Most of the best apps for travelling China now support English interfaces and international bank cards.
The setup process can feel intimidating at first, but once configured properly, travelling around China becomes surprisingly smooth.
Final Thoughts: Best Apps for Travelling China
China Feels Like the Future Once You Set Your Phone Up Properly.
At first, everything feels unfamiliar:
The apps.
The QR codes.
The giant train stations.
The cashless culture.
Then suddenly, somewhere between unlocking a bike with your phone and ordering dumplings through a mini app at midnight, it all comes together. And, China stops feeling intimidating. It starts feeling incredibly exciting.
That’s what stayed with me most after travelling through multiple Chinese cities. Not just the scale or the speed or the skylines, but how seamlessly daily life functions once you’re used to the systems.
Your phone becomes your train ticket, wallet, map, translator and travel companion all at once.
Get these essential apps sorted before you fly, and you’ll spend far less time stressing and far more time wandering through neon streets, drinking iced Luckin coffees and wondering why more people aren’t talking about how brilliant travelling China actually is.
Why You Should Trust This Guide to the Best Apps for Travelling China
I didn’t write this guide from a quick airport layover or by rewriting Reddit threads.
I travelled through China in April 2026, exploring multiple cities and using these apps every single day while navigating trains, metros, restaurants, taxis, coffee shops and daily life as a foreign traveller.
At the time of writing, I’ve visited 45 countries while balancing travel around a normal 9-5 job, and I’ve been travelling independently since I was a teenager. I care a lot about practical travel advice that actually helps people once they land somewhere unfamiliar, not generic “top tips” written by someone who spent their time in a luxury hotel or resort.
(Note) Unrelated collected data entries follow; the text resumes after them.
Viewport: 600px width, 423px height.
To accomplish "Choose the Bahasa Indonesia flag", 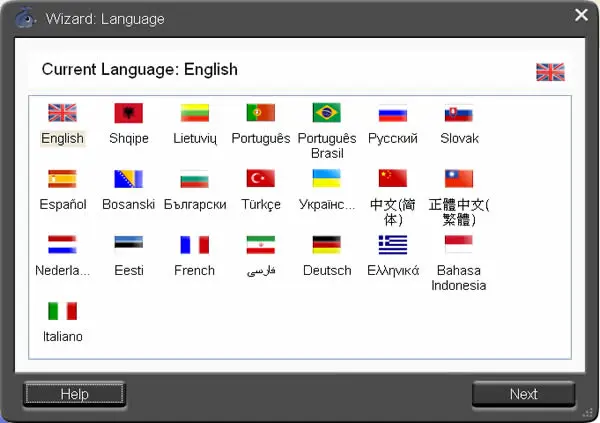I will point(458,244).
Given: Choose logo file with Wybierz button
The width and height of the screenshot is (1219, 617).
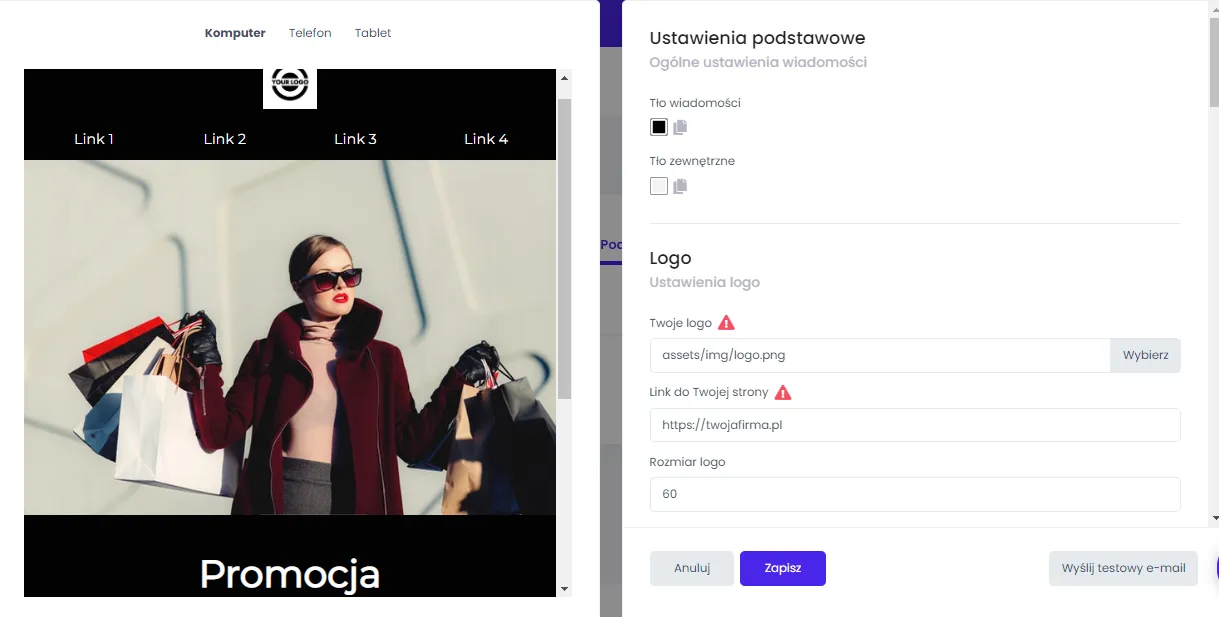Looking at the screenshot, I should [1145, 355].
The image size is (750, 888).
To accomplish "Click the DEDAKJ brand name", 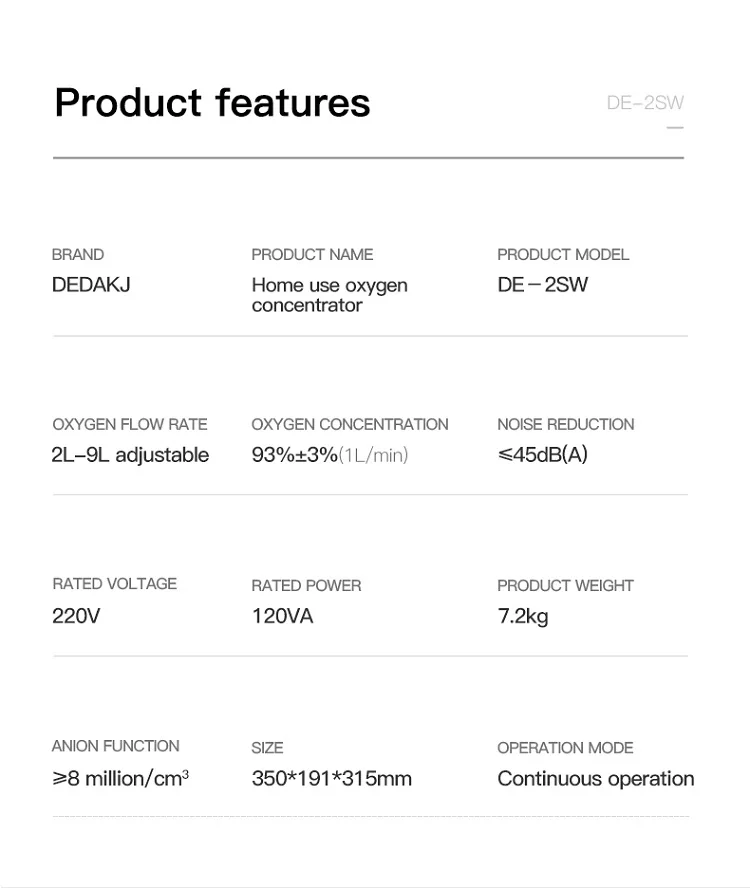I will (x=91, y=285).
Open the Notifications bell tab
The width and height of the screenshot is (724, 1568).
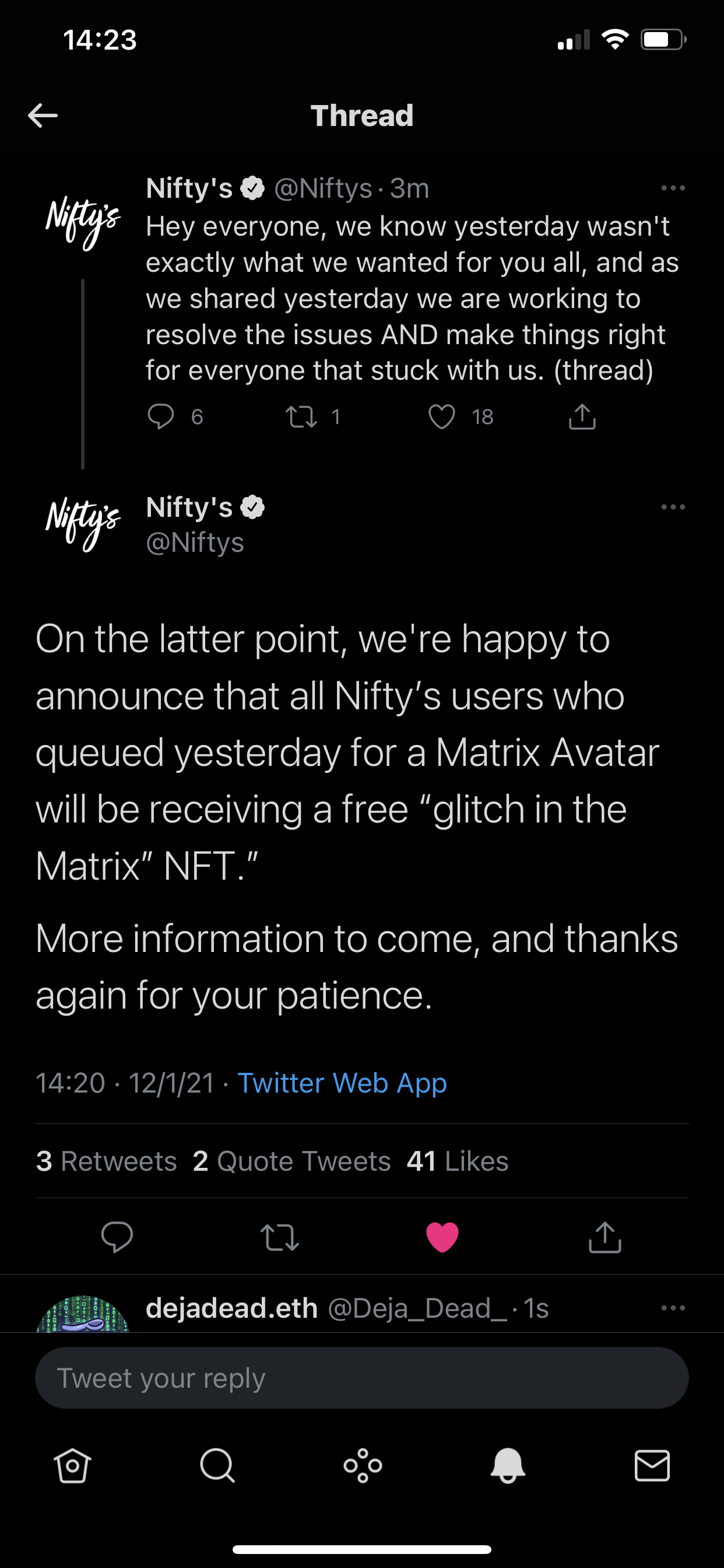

Every app in this Best Apps for Travelling China guide was personally tested during my trip across China.
That includes:
- setting up Alipay with a foreign bank card
- using DiDi inside Alipay
- navigating metros with MetroMan
- booking trains through Trip.com
- comparing tours on GetYourGuide
- using translation apps in restaurants and train stations
- dealing with internet restrictions and broken apps firsthand
I also made mistakes while travelling China, which honestly taught me more than the smooth moments did.
That’s why this guide focuses heavily on:
- what actually works for foreigners
- what surprised me in China
- what apps are genuinely essential
- what you can skip
- how to avoid common setup problems before your trip
In simple terms: this guide to the Best Apps for Travelling China is based on real experience travelling independently through China as a foreigner in 2026, not recycled internet advice.